A co-op board’s determination of an apartment owner’s request to keep a support pet was front page news in November 2012. In Woodbury Gardens, the consequences included a $58,700 settlement payment to the estate of the owner (who died shortly after the board denied her a waiver of the building’s no-pet rule), the required adoption by the board of a formal/written pet policy and three years of oversight by the U.S. Attorney’s office of the administration of that policy.1 Also in November, a condominium board sued apartment owners to compel removal of a dog which the owners claimed was required in order to assist the wife’s father who became deaf after brain tumor surgery.
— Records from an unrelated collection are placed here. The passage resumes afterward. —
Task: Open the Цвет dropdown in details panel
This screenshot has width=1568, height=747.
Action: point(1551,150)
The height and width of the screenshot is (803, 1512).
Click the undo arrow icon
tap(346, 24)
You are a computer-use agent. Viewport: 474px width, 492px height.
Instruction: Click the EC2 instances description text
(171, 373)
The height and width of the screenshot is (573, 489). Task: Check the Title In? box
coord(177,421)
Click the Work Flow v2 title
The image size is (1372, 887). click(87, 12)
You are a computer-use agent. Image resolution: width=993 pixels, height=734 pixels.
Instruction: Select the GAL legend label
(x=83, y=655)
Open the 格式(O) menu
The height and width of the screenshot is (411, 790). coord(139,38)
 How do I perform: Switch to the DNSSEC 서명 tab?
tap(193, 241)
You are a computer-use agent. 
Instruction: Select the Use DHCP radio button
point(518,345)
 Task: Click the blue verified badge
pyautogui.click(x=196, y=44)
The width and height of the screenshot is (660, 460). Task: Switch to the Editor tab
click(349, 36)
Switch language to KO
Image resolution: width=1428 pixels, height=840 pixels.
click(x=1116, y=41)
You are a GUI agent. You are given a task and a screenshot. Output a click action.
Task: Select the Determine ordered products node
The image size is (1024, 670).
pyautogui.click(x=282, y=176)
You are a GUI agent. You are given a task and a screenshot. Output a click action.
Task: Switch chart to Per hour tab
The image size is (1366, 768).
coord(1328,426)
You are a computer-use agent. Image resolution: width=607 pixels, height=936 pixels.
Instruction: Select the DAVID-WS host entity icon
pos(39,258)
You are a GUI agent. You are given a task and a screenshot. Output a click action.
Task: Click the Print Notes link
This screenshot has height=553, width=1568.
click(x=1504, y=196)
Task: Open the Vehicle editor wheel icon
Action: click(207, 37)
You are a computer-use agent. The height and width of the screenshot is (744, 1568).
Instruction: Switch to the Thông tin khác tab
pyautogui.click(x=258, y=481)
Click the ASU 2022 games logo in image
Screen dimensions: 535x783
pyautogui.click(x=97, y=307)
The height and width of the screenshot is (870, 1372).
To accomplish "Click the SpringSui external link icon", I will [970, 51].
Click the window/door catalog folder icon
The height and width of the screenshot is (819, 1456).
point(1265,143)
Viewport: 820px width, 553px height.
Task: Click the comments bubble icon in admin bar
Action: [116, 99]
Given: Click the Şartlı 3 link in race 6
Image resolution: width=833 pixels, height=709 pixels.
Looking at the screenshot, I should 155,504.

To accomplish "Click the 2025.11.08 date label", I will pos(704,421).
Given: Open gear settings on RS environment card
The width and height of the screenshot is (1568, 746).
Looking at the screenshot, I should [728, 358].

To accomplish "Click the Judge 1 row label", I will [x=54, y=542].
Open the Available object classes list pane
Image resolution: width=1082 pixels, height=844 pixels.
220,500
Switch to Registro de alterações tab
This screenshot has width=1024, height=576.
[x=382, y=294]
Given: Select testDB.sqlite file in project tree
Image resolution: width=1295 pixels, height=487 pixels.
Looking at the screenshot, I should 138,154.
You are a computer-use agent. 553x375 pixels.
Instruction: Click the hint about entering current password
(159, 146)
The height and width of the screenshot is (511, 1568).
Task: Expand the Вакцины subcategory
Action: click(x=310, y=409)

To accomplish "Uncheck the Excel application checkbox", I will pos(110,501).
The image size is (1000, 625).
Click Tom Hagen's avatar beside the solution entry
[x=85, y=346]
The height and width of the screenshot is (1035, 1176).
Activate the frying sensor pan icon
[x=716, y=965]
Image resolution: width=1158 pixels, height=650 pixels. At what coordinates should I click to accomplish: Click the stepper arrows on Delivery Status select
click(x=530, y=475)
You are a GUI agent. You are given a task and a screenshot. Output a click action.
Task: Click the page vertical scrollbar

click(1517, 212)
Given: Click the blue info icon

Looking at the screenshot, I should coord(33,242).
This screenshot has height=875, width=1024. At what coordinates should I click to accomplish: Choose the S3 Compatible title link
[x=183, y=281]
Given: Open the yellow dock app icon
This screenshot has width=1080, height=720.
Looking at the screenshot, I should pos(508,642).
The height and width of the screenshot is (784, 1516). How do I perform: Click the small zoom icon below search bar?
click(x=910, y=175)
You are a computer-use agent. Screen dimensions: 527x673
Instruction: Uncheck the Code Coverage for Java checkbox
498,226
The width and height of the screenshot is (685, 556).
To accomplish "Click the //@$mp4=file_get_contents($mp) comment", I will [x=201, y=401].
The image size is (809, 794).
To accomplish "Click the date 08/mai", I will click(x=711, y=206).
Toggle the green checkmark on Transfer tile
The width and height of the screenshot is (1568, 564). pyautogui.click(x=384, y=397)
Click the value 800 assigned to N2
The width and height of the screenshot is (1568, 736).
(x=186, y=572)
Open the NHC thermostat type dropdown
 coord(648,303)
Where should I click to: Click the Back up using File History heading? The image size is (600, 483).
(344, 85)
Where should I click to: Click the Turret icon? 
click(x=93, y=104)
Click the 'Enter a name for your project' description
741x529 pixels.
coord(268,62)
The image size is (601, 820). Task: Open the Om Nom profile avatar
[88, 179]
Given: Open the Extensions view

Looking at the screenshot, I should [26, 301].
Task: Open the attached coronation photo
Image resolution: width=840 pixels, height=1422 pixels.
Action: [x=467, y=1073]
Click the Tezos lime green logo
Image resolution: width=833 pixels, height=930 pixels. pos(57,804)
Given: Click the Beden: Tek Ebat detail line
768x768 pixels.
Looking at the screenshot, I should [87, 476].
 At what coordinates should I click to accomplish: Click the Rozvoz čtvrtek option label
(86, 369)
The board alleged that the owners never provided documentation demonstrating that the father required the dog.2

As these recent cases illustrate, boards are uncertain, and with good reason, regarding their legal obligations when owners request exemptions from a building’s “no-pet” rule based on the alleged need for a pet for emotional support. Courts allow condominium bylaws and co-op proprietary leases and house rules to restrict the presence of pets.3 However, this authority is limited by federal, state and city laws that require exemptions for persons who require a pet for the use and enjoyment of an apartment. While boards apparently have little difficulty granting waivers to blind individuals who require seeing-eye service dogs, boards do not always know how to respond to owners who claim to have impairments or conditions that require a pet in order to enjoy the use of their apartment. Further, courts and administrative tribunals have given conflicting messages as to what an owner must establish in order to keep a support pet.